When the whistle finally blows and the train lurches to life, some of the women cheer, but others, like Violette, can’t bring themselves to muster excitement for deportation.
As Paris recedes from view, as the train gathers speed, shooting them faster and faster to Germany, it’s all Violette can do not to break open the window and scream. When they cross a tall bridge, she’s glad she’s shackled to Ambroise. Otherwise, she doesn’t know if she’d be able to keep herself from jumping.
She’s glad she didn’t take the L pill, because she might have swallowed it.
50
FRENCH-GERMAN BORDER
VIRGINIA
THE SCREAM OF the bomb, followed by the blast, yanks Virginia from sleep.
As the train lurches to a stop, Virginia and Odette reach for each other.
Another explosion falls nearby, shaking their compartment.

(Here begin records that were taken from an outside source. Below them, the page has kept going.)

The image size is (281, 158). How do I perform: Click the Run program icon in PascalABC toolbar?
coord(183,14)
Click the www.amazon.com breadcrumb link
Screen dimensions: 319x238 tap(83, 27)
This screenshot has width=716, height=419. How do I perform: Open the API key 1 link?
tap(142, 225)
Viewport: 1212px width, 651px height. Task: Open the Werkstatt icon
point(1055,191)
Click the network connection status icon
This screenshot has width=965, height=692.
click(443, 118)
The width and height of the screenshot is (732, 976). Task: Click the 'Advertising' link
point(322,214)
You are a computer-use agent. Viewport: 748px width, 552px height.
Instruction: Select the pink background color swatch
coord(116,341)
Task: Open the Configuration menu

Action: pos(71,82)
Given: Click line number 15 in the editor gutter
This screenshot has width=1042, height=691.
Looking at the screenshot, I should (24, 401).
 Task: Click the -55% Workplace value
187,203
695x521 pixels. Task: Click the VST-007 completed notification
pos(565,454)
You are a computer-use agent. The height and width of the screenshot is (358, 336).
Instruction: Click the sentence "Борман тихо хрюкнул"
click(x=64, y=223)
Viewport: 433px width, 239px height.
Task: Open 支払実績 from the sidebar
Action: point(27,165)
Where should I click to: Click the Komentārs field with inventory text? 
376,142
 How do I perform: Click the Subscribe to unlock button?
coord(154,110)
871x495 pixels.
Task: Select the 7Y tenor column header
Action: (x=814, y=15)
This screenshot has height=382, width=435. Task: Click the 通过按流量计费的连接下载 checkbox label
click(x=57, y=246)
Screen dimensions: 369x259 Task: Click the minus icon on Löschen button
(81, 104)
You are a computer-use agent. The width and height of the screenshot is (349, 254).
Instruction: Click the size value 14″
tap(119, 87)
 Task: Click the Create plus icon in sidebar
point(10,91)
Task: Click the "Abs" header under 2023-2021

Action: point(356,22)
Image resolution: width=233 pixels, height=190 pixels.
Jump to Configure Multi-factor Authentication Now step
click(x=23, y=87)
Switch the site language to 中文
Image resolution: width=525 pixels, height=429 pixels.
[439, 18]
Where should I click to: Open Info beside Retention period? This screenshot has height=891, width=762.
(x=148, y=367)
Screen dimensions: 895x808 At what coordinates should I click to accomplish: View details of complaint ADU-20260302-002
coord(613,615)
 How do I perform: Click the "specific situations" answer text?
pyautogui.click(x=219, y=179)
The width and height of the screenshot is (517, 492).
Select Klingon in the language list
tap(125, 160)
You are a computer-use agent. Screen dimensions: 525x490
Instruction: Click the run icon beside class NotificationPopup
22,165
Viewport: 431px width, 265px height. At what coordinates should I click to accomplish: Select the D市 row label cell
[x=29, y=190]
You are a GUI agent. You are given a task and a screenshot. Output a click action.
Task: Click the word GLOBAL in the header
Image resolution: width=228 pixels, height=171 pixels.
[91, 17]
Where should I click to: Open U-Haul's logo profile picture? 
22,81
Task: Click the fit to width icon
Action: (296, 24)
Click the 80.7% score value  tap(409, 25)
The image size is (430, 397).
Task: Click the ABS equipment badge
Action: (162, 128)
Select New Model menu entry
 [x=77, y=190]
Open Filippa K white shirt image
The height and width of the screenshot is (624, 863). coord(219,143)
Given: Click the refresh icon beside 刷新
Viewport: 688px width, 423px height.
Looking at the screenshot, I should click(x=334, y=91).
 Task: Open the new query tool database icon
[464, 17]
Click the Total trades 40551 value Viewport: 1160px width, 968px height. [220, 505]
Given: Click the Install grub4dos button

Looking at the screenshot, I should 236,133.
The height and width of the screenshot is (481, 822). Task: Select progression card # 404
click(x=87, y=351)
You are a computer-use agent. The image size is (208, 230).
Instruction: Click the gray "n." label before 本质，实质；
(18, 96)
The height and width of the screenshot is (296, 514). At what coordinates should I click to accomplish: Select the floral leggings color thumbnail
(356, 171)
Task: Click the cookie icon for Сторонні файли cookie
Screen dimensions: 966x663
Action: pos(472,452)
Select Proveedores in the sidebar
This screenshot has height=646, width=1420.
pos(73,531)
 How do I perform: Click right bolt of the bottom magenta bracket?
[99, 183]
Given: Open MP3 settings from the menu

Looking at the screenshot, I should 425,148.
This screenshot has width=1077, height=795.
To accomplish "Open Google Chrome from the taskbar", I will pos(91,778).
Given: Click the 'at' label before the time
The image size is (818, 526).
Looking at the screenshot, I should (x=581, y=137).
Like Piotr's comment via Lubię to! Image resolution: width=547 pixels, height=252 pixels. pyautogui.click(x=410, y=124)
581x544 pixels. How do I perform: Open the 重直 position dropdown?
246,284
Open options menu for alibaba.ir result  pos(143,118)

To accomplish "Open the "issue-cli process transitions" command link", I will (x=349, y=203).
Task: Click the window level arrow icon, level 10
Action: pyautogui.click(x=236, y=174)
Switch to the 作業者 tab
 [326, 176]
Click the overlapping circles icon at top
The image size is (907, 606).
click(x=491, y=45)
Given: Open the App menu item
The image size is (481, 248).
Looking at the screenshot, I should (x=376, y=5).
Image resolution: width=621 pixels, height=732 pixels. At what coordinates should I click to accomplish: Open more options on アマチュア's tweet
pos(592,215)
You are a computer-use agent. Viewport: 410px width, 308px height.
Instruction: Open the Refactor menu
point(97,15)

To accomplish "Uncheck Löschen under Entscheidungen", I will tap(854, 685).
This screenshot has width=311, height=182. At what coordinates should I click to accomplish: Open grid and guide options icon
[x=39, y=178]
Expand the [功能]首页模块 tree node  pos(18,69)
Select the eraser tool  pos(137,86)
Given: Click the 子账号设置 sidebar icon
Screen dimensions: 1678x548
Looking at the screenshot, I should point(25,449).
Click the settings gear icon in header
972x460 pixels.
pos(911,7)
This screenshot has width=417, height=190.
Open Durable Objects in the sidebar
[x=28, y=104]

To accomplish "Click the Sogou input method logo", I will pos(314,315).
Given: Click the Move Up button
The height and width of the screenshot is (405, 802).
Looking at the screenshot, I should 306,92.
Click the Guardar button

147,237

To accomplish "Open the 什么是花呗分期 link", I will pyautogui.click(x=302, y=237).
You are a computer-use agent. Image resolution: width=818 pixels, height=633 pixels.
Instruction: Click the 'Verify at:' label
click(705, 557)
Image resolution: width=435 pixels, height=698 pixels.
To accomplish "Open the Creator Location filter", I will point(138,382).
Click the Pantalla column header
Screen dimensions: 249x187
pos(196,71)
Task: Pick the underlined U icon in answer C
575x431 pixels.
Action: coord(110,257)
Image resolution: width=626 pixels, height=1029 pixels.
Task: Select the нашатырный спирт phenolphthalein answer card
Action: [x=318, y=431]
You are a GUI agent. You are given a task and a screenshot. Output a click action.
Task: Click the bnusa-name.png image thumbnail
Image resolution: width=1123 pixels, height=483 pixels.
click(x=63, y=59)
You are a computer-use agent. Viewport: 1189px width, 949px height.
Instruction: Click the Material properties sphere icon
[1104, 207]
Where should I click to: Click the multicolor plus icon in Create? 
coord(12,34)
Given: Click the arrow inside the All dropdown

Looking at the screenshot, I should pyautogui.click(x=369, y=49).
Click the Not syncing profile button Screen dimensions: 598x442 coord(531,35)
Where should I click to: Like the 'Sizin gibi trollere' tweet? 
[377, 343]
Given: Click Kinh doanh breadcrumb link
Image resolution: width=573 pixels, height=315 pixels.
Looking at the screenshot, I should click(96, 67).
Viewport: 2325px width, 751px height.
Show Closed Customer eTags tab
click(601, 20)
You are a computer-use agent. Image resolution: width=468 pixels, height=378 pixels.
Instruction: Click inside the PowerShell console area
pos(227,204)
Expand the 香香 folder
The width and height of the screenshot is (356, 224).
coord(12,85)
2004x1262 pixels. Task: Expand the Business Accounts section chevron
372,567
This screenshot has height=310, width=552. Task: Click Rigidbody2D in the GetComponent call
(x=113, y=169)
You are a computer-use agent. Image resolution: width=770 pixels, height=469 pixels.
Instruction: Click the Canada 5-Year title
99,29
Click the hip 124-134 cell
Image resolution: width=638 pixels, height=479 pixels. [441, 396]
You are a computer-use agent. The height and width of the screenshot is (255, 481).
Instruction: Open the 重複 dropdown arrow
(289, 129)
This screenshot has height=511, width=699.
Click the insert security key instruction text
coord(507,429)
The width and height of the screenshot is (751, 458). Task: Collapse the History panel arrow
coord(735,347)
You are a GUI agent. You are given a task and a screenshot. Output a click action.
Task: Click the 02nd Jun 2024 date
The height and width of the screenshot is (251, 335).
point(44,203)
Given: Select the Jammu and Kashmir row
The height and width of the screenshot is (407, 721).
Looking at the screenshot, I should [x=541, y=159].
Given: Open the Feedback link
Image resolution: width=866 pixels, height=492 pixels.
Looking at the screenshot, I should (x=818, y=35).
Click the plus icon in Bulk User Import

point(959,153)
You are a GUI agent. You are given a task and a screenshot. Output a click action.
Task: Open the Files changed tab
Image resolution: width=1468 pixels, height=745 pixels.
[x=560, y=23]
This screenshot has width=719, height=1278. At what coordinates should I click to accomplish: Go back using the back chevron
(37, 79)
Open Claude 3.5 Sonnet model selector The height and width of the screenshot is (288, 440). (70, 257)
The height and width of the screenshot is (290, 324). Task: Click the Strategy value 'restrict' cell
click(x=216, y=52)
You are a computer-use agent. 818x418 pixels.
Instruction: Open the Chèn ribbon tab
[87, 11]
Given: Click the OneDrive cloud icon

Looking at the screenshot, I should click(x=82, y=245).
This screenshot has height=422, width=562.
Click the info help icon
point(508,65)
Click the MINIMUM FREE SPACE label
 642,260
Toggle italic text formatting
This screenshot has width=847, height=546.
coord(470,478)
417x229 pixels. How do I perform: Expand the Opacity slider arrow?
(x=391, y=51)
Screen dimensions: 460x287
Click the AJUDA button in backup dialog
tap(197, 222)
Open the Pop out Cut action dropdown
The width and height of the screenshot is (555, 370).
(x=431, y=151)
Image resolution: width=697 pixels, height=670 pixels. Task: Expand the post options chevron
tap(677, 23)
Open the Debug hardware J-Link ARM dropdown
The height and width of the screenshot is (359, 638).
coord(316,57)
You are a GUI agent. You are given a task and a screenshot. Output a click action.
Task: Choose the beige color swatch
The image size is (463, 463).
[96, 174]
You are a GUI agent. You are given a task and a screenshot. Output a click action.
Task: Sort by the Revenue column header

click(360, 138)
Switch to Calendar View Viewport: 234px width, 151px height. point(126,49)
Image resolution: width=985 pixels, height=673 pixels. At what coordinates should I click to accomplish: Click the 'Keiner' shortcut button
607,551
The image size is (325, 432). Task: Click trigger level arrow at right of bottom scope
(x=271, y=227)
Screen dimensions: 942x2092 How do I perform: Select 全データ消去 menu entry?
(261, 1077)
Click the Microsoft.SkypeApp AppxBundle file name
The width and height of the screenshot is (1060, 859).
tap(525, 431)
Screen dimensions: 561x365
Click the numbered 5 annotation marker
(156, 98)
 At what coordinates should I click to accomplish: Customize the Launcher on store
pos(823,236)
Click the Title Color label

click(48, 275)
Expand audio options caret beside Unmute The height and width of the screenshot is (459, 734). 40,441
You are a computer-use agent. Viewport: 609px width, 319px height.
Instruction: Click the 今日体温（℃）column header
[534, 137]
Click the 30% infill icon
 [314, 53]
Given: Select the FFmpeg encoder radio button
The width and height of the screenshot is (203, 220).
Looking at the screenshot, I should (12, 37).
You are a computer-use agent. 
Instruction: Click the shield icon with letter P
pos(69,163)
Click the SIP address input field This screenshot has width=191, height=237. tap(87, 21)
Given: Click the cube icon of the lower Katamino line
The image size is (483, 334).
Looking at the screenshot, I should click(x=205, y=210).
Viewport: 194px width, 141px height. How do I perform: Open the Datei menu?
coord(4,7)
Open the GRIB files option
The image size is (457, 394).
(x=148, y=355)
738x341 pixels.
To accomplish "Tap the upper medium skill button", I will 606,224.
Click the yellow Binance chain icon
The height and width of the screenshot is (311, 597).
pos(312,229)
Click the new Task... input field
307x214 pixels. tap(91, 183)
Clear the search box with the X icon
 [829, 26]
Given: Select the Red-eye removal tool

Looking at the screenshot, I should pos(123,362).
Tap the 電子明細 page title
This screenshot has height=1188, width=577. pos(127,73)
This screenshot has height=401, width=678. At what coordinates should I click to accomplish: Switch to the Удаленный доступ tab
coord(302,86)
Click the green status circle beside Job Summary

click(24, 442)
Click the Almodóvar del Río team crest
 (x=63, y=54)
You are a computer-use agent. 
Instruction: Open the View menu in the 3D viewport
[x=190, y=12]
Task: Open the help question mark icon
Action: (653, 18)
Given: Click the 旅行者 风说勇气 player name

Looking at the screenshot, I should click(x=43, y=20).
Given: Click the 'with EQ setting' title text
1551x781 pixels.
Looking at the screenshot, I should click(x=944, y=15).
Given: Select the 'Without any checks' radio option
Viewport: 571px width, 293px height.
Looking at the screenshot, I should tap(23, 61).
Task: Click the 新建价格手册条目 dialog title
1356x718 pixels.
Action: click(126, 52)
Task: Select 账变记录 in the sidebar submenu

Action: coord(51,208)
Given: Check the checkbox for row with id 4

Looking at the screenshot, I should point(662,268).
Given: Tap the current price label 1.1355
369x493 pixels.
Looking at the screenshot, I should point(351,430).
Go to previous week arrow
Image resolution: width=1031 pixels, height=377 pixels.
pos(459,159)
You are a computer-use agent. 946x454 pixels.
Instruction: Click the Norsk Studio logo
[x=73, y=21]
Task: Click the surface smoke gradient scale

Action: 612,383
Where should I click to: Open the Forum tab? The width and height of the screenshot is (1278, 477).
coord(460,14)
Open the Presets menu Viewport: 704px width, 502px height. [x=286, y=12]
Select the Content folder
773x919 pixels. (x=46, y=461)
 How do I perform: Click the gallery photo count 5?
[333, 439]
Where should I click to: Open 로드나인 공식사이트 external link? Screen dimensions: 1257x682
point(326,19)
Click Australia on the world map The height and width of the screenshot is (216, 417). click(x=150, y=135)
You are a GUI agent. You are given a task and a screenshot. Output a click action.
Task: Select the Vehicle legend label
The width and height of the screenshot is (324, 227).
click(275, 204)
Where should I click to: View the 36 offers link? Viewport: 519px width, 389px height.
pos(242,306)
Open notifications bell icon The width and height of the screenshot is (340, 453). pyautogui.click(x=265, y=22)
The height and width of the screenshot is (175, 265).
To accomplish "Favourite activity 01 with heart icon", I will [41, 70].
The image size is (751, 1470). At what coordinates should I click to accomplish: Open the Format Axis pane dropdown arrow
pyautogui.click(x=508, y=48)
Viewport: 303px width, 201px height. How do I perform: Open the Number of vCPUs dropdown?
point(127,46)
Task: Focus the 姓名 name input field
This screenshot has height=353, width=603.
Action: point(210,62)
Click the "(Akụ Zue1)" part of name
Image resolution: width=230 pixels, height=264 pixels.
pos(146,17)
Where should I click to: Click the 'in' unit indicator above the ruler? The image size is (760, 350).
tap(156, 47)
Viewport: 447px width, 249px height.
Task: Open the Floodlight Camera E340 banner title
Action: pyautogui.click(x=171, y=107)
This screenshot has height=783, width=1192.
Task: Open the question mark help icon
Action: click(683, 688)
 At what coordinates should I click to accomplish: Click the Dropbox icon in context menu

Guards throw open the doors to the next passenger car and push forward, shouting in German. In the rising excitement, Virginia looks out the window into the night to see the shadows of airplanes roaring overhead.
“It’s the Allies!” Violette says. “I knew they’d help us.”
The women cheer, but panic ensues with the men trapped in iron cages. They bang the bars and scream that they’ll be burned alive. In the moonlight and the firelight, Virginia sees that a pair of male prisoners manages to escape a car farther down the line, but a guard shoots them. She and Odette squeeze each other tighter.
Able-bodied German soldiers and Gestapo guards flee the train and race for cover. Another bomb falls. Virginia closes her eyes and prays, but the explosion rocks the passenger car ahead of them, which is carrying wounded German soldiers. Some scream while others crawl off, rolling to put out the fires burning their skin.